2.3 Bing Crosby and the Ubiquity of Microphones
The advent of the microphone, amplifier, and loudspeaker freed singers from the confines of acoustical recording and the need to physically project their voices, leading them to become the first artists to employ the microphonic process in live performance. In the 1920s there were a growing number of singers who were known for their use of the microphone, but it was Bing Crosby who fully harnessed the microphonic process to master the microphone as a musical instrument. Harry Lillis “Bing” Crosby Jr. (1903-1977) was an American singer, actor, and media star whose work topped charts in record and film sales, as well as radio ratings, between 1930 and the 1950s. In contrast to the projecting approach of acoustic singers at the beginning of his career, Crosby “crooned” into the microphone with a conversational singing style that employed much softer dynamics and a lower, narrower range.
Crosby had sung without a microphone at the start of his career (often using a megaphone); although his early recordings with the [Paul] Whiteman band feature his high head voice and falsetto registers he was…more of a light baritone than a tenor, and his voice became richer and deeper as he got older. [Using the microphone] he extended the head voice downwards, enriching the tone but not sufficiently to give the illusion of a classical baritone, creating a sound that was very close to his speaking voice. He used the microphone with complete mastery, extending [early microphone singer Al] Bowlly’s technique into an even more mannered delivery underpinned by consummate breath control.1
Crosby harnessed the limitations of early microphone technology to develop this new vocal style2 and while he was not the only well-known crooner,3 he codified the vocal style and its associated image4 to elevate it to become a sensation in popular vocal performance, going on to influence singers such as Frank Sinatra and Michael Bublé. While crooning began as a distinct popular vocal style closely related to the microphone, as Crosby’s fame grew and technology developed, the microphone became fully integrated into vocal performance practice in nearly all forms of music. “As these singers performed more and more, they developed their microphone styles until the loud ‘premicrophone’ singing of only ten or fifteen years earlier must have seemed aesthetically passé, bombastic, and abrasive.”5 As with any paradigm shift, microphone singing began as a revolutionary phenomenon but soon became normalized. By the mid 20th century, the ubiquitous microphone no longer innovated vocal performance practice as it did in the 1920s and 30s, consequently changing its perception as an interactive musical instrument to that of a tool that passively supported the voice.

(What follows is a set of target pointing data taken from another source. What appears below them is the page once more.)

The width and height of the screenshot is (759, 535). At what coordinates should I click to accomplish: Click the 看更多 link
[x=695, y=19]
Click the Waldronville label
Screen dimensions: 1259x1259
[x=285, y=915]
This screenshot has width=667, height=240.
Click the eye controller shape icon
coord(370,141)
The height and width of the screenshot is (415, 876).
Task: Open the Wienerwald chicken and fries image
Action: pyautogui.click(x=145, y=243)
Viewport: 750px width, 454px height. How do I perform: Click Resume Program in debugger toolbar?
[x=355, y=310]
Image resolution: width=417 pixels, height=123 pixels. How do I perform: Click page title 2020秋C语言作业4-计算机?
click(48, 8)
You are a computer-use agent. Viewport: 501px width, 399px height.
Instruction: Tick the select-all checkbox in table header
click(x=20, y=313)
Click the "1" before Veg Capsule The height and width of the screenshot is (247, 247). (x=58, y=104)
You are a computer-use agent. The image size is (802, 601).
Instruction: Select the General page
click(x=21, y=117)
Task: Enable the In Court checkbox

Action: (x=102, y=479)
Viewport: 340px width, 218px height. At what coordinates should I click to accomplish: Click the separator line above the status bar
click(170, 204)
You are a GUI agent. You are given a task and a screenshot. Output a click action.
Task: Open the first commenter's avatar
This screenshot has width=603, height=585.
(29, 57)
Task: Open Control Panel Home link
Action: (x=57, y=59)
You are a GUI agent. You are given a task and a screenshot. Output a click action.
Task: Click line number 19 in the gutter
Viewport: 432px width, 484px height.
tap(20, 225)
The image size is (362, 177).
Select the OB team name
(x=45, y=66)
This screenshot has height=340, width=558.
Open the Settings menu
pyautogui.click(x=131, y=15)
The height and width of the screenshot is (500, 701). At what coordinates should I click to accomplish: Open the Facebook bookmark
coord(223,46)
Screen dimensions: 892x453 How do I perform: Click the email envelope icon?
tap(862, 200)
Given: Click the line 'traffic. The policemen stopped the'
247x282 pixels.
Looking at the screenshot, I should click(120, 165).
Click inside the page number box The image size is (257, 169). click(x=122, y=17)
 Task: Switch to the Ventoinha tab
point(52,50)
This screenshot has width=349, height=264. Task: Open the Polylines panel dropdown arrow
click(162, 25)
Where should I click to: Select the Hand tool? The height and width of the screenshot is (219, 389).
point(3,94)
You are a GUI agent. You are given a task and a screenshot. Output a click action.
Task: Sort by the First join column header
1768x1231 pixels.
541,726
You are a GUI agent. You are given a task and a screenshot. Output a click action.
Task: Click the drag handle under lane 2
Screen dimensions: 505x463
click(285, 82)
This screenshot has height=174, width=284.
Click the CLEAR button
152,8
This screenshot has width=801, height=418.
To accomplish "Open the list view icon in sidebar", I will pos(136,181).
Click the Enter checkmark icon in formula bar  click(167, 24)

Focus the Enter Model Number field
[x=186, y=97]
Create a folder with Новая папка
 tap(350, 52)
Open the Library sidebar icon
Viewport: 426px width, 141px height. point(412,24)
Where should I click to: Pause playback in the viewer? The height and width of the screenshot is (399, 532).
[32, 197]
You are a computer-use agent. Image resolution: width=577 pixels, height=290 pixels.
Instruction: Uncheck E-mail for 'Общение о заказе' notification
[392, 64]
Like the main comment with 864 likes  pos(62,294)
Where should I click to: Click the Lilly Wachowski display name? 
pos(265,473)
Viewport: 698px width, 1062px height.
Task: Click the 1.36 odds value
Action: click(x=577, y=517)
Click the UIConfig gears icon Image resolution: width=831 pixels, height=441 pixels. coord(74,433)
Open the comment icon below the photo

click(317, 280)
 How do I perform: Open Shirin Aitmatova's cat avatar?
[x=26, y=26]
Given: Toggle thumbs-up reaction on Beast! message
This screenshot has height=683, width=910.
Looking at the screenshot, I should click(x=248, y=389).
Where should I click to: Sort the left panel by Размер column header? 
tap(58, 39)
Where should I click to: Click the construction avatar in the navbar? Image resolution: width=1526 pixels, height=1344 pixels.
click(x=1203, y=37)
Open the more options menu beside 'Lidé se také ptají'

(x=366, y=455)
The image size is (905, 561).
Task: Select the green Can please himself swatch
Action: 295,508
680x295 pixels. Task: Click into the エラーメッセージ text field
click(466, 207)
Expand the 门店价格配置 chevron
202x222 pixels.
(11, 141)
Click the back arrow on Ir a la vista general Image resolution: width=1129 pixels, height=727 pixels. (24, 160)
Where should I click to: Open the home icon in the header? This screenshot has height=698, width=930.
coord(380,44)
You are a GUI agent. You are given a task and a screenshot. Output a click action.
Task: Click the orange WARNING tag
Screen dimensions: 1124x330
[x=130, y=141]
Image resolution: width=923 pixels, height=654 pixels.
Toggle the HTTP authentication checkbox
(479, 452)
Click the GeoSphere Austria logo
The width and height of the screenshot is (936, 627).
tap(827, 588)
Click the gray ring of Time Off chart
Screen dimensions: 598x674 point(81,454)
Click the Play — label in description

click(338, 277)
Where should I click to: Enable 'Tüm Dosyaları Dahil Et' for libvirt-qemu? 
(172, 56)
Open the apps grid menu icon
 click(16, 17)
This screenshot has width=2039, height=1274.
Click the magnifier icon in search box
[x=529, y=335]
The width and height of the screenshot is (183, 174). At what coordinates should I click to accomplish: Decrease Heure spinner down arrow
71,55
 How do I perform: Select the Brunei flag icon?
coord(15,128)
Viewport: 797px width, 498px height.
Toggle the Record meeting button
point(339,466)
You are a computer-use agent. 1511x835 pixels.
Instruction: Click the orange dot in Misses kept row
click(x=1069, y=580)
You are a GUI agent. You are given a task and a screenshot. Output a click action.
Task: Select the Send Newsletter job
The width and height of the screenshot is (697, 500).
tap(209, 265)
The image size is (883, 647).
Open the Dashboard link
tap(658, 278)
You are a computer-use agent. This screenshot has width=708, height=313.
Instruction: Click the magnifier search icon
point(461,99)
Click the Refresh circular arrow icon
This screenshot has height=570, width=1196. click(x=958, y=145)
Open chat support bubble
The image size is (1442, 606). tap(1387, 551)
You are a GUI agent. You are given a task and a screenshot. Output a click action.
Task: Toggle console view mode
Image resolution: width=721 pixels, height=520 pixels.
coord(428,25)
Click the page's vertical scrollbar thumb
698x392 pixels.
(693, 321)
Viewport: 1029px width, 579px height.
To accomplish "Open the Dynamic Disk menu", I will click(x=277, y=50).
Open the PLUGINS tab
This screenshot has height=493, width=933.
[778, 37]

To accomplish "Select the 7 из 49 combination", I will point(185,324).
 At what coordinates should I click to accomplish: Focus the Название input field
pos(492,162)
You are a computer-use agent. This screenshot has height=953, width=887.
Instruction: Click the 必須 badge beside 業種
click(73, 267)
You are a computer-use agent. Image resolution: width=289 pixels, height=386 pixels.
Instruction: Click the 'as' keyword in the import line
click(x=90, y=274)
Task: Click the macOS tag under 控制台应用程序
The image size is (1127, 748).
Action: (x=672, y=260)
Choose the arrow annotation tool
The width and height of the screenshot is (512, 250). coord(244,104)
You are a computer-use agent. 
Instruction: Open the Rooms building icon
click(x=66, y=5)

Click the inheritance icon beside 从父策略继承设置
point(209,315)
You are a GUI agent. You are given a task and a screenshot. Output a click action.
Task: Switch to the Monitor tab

This loss of perceived instrumentality points to why van Eck questioned how Ella Fitzgerald could be perceived as not playing the microphone, as well as Stockhausen’s claim of pioneering the use of the microphone as an instrument. Their perspectives do not accurately reflect the history of the microphonic process, as I have discussed, and even counter attitudes in contemporary classical vocal practice. A brief conversation with any classically trained opera singer reveals a world of difference in technique, not to mention aesthetic, between acoustic singing meant to project to a large audience and microphone singing. Since Bing Crosby used, and was perceived as using, the microphone as an instrument, Ella Fitzgerald and other jazz and popular singers should be similarly considered. Though it is beyond the scope of this chapter, there of course was someone who first manipulated the distance between the microphone and their mouth for various timbral and dynamic effects (to reference van Eck’s example) – the fact that this technique was standard practice by Fitzgerald’s time does not lessen the microphone’s instrumental nature, nor should it discourage in-depth analysis of the microphone as part of a microphonic instrumentarium.
While the first popular musician to fully embrace and codify the microphonic process was Bing Crosby, his successors like Ella Fitzgerald employed it as well, albeit not in ways that transformed their practice. Granting such a perspective to popular microphone technique, however, undermines analyses that do not adequately consider non-classical musical-technological innovations. Considering this, do Stockhausen’s claims of innovation in Mikrophonie I hold up to scrutiny?